◆ **THE DATA**
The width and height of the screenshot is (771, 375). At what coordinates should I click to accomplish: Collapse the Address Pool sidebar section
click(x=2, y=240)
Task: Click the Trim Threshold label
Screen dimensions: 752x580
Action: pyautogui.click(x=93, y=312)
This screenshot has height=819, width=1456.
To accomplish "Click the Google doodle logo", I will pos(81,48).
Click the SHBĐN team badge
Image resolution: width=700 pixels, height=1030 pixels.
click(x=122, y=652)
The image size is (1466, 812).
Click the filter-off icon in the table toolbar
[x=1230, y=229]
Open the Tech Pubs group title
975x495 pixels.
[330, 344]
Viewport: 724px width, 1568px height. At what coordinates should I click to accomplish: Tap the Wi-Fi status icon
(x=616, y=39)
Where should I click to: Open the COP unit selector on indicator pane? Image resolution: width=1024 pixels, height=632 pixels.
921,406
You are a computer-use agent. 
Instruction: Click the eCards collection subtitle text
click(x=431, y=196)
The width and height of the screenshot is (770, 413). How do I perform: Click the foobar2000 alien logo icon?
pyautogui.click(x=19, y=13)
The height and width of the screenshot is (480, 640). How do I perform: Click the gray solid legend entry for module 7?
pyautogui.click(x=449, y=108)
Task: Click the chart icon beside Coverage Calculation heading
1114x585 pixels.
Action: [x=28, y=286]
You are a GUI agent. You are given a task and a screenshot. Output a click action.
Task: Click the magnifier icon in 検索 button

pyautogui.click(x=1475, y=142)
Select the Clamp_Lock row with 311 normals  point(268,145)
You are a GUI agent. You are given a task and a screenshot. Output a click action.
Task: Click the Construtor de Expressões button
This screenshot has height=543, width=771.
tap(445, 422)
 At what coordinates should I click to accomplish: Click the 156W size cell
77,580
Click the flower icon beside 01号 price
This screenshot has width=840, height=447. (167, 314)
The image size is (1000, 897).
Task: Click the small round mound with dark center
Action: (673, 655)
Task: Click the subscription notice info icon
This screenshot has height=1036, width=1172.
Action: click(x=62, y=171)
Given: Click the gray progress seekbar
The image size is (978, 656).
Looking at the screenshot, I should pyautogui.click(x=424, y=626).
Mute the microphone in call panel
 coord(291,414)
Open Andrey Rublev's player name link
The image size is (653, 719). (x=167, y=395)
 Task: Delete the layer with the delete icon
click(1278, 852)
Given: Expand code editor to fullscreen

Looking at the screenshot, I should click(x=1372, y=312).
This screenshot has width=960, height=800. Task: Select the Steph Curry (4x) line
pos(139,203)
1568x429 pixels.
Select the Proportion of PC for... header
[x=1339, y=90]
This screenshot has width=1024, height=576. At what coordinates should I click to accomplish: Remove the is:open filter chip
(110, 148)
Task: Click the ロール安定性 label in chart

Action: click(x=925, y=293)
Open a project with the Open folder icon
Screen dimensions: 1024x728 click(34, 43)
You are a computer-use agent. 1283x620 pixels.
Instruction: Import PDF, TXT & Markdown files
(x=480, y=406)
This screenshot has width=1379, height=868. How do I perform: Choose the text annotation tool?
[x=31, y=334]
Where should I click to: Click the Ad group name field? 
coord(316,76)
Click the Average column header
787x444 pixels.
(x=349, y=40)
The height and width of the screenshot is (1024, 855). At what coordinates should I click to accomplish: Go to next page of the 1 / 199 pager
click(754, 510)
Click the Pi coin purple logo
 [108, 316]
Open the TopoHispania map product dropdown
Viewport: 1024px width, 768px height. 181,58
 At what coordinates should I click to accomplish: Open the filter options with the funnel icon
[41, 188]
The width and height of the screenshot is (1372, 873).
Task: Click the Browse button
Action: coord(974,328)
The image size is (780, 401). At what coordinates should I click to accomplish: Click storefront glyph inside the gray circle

◆ **TASK DIRECTIONS**
Can you turn everything from the line containing "This screenshot has width=960, height=800." down to the end of the data into a Markdown table with the columns Row and Entry, numbering each line and leaving out blank ones?

◆ **PROBLEM SOLUTION**
| Row | Entry |
|---|---|
| 1 | This screenshot has width=960, height=800. Task: Select the Steph Curry (4x) line |
| 2 | pos(139,203) |
| 3 | 1568x429 pixels. |
| 4 | Select the Proportion of PC for... header |
| 5 | [x=1339, y=90] |
| 6 | This screenshot has width=1024, height=576. At what coordinates should I click to accomplish: Remove the is:open filter chip |
| 7 | (110, 148) |
| 8 | Task: Click the ロール安定性 label in chart |
| 9 | Action: click(x=925, y=293) |
| 10 | Open a project with the Open folder icon |
| 11 | Screen dimensions: 1024x728 click(34, 43) |
| 12 | You are a computer-use agent. 1283x620 pixels. |
| 13 | Instruction: Import PDF, TXT & Markdown files |
| 14 | (x=480, y=406) |
| 15 | This screenshot has width=1379, height=868. How do I perform: Choose the text annotation tool? |
| 16 | [x=31, y=334] |
| 17 | Where should I click to: Click the Ad group name field?  |
| 18 | coord(316,76) |
| 19 | Click the Average column header |
| 20 | 787x444 pixels. |
| 21 | (x=349, y=40) |
| 22 | The height and width of the screenshot is (1024, 855). At what coordinates should I click to accomplish: Go to next page of the 1 / 199 pager |
| 23 | click(754, 510) |
| 24 | Click the Pi coin purple logo |
| 25 |  [108, 316] |
| 26 | Open the TopoHispania map product dropdown |
| 27 | Viewport: 1024px width, 768px height. 181,58 |
| 28 |  At what coordinates should I click to accomplish: Open the filter options with the funnel icon |
| 29 | [41, 188] |
| 30 | The width and height of the screenshot is (1372, 873). |
| 31 | Task: Click the Browse button |
| 32 | Action: coord(974,328) |
| 33 | The image size is (780, 401). At what coordinates should I click to accomplish: Click storefront glyph inside the gray circle |